WORK INSTRUCTION
Print all the entries exactly.

^^^^^^^^

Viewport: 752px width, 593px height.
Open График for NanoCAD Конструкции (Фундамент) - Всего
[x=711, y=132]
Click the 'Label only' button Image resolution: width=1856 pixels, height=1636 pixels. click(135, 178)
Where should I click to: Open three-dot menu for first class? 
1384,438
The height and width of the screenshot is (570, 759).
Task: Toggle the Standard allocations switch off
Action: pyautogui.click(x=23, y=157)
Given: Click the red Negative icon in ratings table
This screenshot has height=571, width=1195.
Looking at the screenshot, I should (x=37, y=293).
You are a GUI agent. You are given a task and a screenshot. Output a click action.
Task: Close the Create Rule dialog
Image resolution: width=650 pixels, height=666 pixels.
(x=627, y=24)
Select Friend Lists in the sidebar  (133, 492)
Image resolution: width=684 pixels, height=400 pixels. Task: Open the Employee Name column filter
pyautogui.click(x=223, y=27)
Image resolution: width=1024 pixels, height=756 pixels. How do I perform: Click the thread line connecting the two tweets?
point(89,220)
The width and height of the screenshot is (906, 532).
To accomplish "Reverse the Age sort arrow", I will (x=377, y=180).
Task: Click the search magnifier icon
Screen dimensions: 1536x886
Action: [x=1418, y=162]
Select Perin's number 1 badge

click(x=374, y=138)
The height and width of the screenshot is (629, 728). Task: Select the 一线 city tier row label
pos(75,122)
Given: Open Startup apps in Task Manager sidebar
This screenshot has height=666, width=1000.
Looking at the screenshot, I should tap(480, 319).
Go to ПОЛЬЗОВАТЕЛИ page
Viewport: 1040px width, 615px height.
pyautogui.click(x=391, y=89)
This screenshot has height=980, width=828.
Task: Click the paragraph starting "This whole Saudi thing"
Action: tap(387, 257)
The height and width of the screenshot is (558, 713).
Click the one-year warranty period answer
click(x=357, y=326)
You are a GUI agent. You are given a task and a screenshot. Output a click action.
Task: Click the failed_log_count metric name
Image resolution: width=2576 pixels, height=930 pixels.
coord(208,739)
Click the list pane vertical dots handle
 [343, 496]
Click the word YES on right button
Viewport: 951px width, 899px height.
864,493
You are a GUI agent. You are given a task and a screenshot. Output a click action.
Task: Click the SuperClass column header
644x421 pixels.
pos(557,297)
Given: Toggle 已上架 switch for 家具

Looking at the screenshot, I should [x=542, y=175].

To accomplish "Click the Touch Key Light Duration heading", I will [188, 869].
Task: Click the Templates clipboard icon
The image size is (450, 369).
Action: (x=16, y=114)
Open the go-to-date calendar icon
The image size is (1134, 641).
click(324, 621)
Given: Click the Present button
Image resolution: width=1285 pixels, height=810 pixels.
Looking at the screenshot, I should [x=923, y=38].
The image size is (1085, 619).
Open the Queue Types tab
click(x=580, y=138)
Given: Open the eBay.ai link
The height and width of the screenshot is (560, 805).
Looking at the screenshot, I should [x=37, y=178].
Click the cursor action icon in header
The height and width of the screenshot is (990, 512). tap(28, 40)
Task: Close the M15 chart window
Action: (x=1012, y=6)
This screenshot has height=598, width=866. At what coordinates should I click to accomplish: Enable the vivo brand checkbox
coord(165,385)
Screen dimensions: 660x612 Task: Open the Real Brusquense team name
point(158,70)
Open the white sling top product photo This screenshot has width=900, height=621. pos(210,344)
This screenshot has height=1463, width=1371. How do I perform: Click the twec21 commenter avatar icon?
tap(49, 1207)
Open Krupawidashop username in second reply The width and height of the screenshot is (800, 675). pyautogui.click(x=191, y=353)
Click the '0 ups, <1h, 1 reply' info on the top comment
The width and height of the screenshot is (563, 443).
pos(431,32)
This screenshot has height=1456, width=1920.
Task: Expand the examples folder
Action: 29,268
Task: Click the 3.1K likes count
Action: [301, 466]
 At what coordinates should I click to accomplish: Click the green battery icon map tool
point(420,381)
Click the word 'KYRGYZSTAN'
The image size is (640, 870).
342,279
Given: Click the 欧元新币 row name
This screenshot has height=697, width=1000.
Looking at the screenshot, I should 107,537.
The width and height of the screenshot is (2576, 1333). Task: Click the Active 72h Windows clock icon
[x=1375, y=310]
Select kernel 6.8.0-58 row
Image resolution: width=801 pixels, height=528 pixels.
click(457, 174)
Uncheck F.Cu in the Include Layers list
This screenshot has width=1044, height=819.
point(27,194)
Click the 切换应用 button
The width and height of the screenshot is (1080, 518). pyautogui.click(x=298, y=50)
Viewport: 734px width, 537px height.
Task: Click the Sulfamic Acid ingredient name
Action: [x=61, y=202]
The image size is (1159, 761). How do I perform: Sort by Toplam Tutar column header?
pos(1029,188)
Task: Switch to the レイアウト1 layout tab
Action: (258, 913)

^^^^^^^^

COMPLETED EXERCISE
Viewport: 752px width, 593px height.
Open График for NanoCAD Конструкции (Фундамент) - Всего
[x=711, y=132]
Click the 'Label only' button Image resolution: width=1856 pixels, height=1636 pixels. click(135, 178)
Where should I click to: Open three-dot menu for first class? 
1384,438
The height and width of the screenshot is (570, 759).
Task: Toggle the Standard allocations switch off
Action: pyautogui.click(x=23, y=157)
Given: Click the red Negative icon in ratings table
This screenshot has height=571, width=1195.
Looking at the screenshot, I should (x=37, y=293).
You are a GUI agent. You are given a task and a screenshot. Output a click action.
Task: Close the Create Rule dialog
Image resolution: width=650 pixels, height=666 pixels.
(x=627, y=24)
Select Friend Lists in the sidebar  (133, 492)
Image resolution: width=684 pixels, height=400 pixels. Task: Open the Employee Name column filter
pyautogui.click(x=223, y=27)
Image resolution: width=1024 pixels, height=756 pixels. How do I perform: Click the thread line connecting the two tweets?
point(89,220)
The width and height of the screenshot is (906, 532).
To accomplish "Reverse the Age sort arrow", I will (x=377, y=180).
Task: Click the search magnifier icon
Screen dimensions: 1536x886
Action: [x=1418, y=162]
Select Perin's number 1 badge

click(x=374, y=138)
The height and width of the screenshot is (629, 728). Task: Select the 一线 city tier row label
pos(75,122)
Given: Open Startup apps in Task Manager sidebar
This screenshot has height=666, width=1000.
Looking at the screenshot, I should tap(480, 319).
Go to ПОЛЬЗОВАТЕЛИ page
Viewport: 1040px width, 615px height.
pyautogui.click(x=391, y=89)
This screenshot has height=980, width=828.
Task: Click the paragraph starting "This whole Saudi thing"
Action: tap(387, 257)
The height and width of the screenshot is (558, 713).
Click the one-year warranty period answer
click(x=357, y=326)
You are a GUI agent. You are given a task and a screenshot. Output a click action.
Task: Click the failed_log_count metric name
Image resolution: width=2576 pixels, height=930 pixels.
coord(208,739)
Click the list pane vertical dots handle
 [343, 496]
Click the word YES on right button
Viewport: 951px width, 899px height.
864,493
You are a GUI agent. You are given a task and a screenshot. Output a click action.
Task: Click the SuperClass column header
644x421 pixels.
pos(557,297)
Given: Toggle 已上架 switch for 家具

Looking at the screenshot, I should [x=542, y=175].

To accomplish "Click the Touch Key Light Duration heading", I will [188, 869].
Task: Click the Templates clipboard icon
The image size is (450, 369).
Action: (x=16, y=114)
Open the go-to-date calendar icon
The image size is (1134, 641).
click(324, 621)
Given: Click the Present button
Image resolution: width=1285 pixels, height=810 pixels.
Looking at the screenshot, I should [x=923, y=38].
The image size is (1085, 619).
Open the Queue Types tab
click(x=580, y=138)
Given: Open the eBay.ai link
The height and width of the screenshot is (560, 805).
Looking at the screenshot, I should [x=37, y=178].
Click the cursor action icon in header
The height and width of the screenshot is (990, 512). tap(28, 40)
Task: Close the M15 chart window
Action: (x=1012, y=6)
This screenshot has height=598, width=866. At what coordinates should I click to accomplish: Enable the vivo brand checkbox
coord(165,385)
Screen dimensions: 660x612 Task: Open the Real Brusquense team name
point(158,70)
Open the white sling top product photo This screenshot has width=900, height=621. pos(210,344)
This screenshot has height=1463, width=1371. How do I perform: Click the twec21 commenter avatar icon?
tap(49, 1207)
Open Krupawidashop username in second reply The width and height of the screenshot is (800, 675). pyautogui.click(x=191, y=353)
Click the '0 ups, <1h, 1 reply' info on the top comment
The width and height of the screenshot is (563, 443).
pos(431,32)
This screenshot has height=1456, width=1920.
Task: Expand the examples folder
Action: 29,268
Task: Click the 3.1K likes count
Action: [301, 466]
 At what coordinates should I click to accomplish: Click the green battery icon map tool
point(420,381)
Click the word 'KYRGYZSTAN'
The image size is (640, 870).
342,279
Given: Click the 欧元新币 row name
This screenshot has height=697, width=1000.
Looking at the screenshot, I should 107,537.
The width and height of the screenshot is (2576, 1333). Task: Click the Active 72h Windows clock icon
[x=1375, y=310]
Select kernel 6.8.0-58 row
Image resolution: width=801 pixels, height=528 pixels.
click(457, 174)
Uncheck F.Cu in the Include Layers list
This screenshot has width=1044, height=819.
point(27,194)
Click the 切换应用 button
The width and height of the screenshot is (1080, 518). pyautogui.click(x=298, y=50)
Viewport: 734px width, 537px height.
Task: Click the Sulfamic Acid ingredient name
Action: [x=61, y=202]
The image size is (1159, 761). How do I perform: Sort by Toplam Tutar column header?
pos(1029,188)
Task: Switch to the レイアウト1 layout tab
Action: (258, 913)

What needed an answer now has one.